Нет, легавым я не поверю. Никто из нас им не поверит.

Да мы теперь такие ученые, что не только им, а никому не поверим. Разве только товарищу Сталину, который про нас сказал, что людей надо заботливо и внимательно выращивать, как садовник выращивает облюбованное плодовое дерево.

— Тогда давай поговорим о чем-нибудь приличном, — предложил Мотя.

— О пайке… — воткнулся Ангел.

— Или о куреве, — подал голос из угла Шахтер. И вздохнул.

— Или о мести… — сказал Бесик. — Вот если бы была у нас сейчас граната… Я бы их всех! Всех!

Сандра промычала в тон. Она тоже жалела, что у нас нет гранаты. Но мы все об этом жалели. Впрочем, выбора у нас не было. Берданка в счет не шла. От нее один звук, а проку никакого. Это менты, когда предлагали нам добром сдаваться, не бузить, не расчухали с вечера. Может, оттого и не нападают, что решили, будто мы тут все вооружены!
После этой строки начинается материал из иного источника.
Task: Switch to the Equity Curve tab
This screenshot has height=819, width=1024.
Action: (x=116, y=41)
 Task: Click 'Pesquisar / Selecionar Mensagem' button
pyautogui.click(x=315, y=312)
Войско собирают во главе с доблестным маршалом Наполеончиком, который царствует в поселке и безжалостно карает всех, кого увидит: каждая бабка, вынесшая на базар картофельный пирог, у него в спекулянтки записывается, а каждый пацан из «спеца» — в преступники.

И я сказал Моте, но опять же негромко:

— Наполеончик-то рассвирепел после вчерашнего… Как бы он стрелять не начал…
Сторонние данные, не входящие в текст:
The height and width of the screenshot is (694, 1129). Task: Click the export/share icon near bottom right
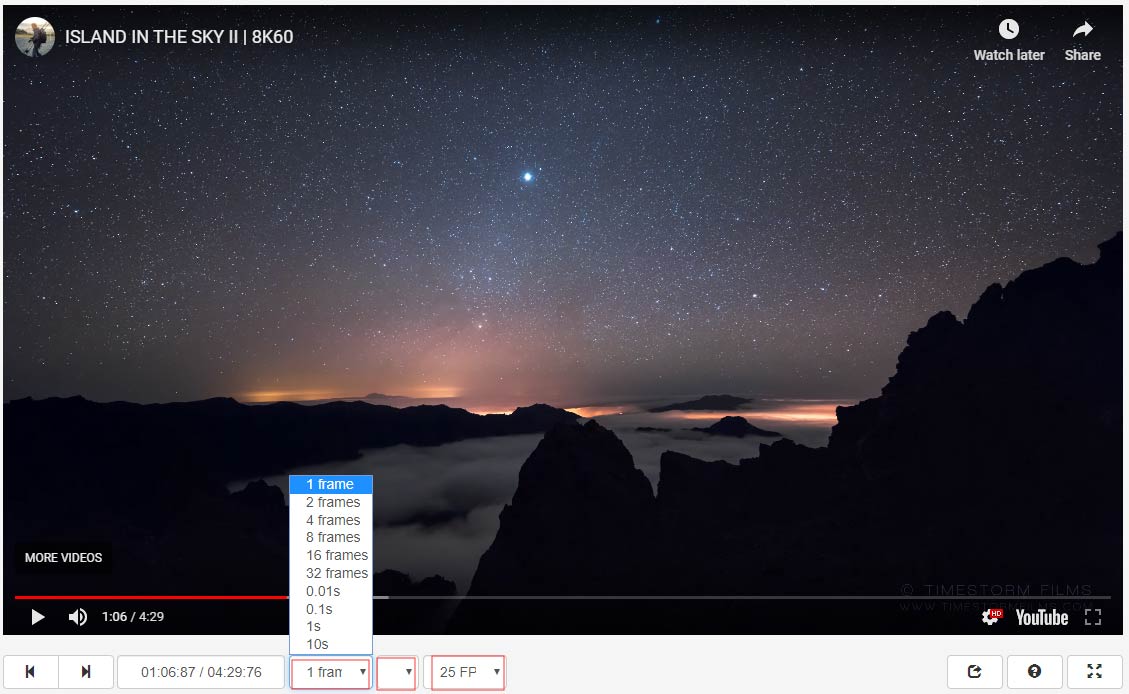pos(975,671)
— Не начнет, — отмахнулся Мотя. — Они еще за нас отвечают.

— Перед кем это они отвечают?

— Ну, перед кем… Перед всеми…

— Так все против нас.

И вдруг я сказал то, что сверлило меня до костей. Я просто не мог не произнести вслух.
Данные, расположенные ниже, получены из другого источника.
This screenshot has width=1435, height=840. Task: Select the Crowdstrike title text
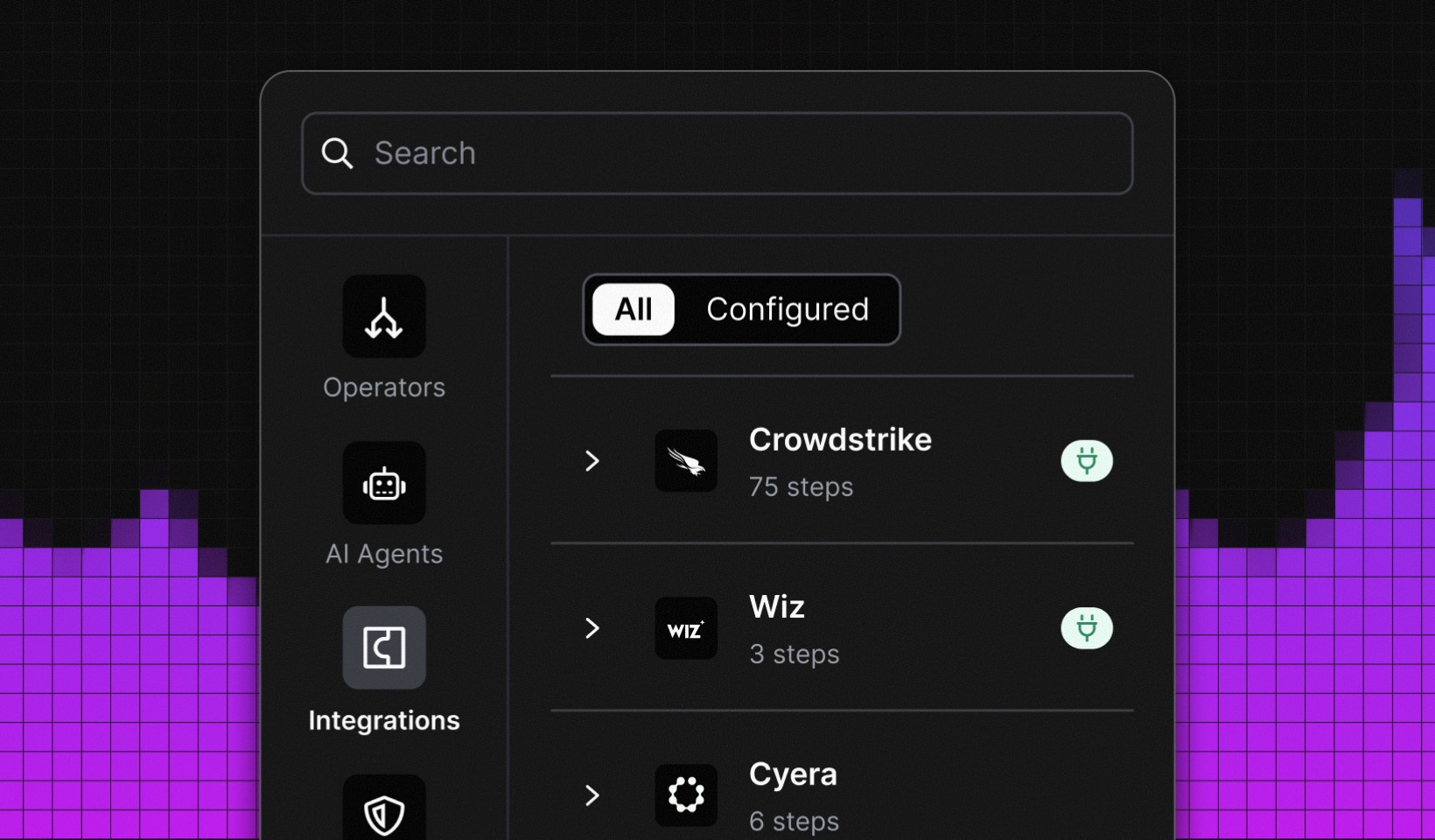pyautogui.click(x=840, y=440)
— Все, кроме товарища Сталина. Нам надо ему письмо написать.

— А дойдет разве? — спросил Ангел с телеги.

И Сандра промычала, повторив его интонацию, сомневаясь, что дойдет.

— А может, сейчас написать? — сказал Сверчок.

Бесик прямо взорвался от его слов:

— Сейчас? В сарае?!

— Ох, курить хочется, — вздохнул Шахтер.

И все замолчали.

Я посмотрел в щель, в которой теперь ни насыпи, ни бугра не стало видно, густой туман холодил глаза. Тогда я стал думать о письме товарищу Сталину.

Поезд укатил в Москву, увозя навсегда неродную тетку Машу. А я направился к себе в «спец».

Но до «спеца» я не дошел. Чтобы продлить дорогу, свернул на одну улочку, другую и сам удивился, попав на окраину поселка, на тот самый пустырь, где вчера неподалеку от насыпи и сарая сидел с теткой и обедал.

По-нашенски: обжирался на халяву!

Ноги-то лучше помнят, где нам хорошо. Туда и ведут.

Я присел на тот же самый бугорок и, оглядевшись, как это делала Маша, достал пакет, от которого изо всех сил отбрыкивался: документы, завернутые в плотную серую бумагу. Я положил его рядом с собой на траву и отвернулся, чтобы он не вызывал жалости.

Надо было решить, что мне с ним делать. С ним и с собой.

Я, конечно, понимал, что если его, к примеру, взять да выбросить и вообще уничтожить, то с собой ничего уже делать не надо. Это мы вдвоем с ним не могли дальше нормально жить. А порознь — очень могли, и до сих пор вполне нормально жили!

Требуется лишь покрепче закрыть глаза, как закрывает на Историю наш директор Уж — счастливый к тому ж, и раз навсегда сказать себе одно: ЭТОГО НЕ БЫЛО!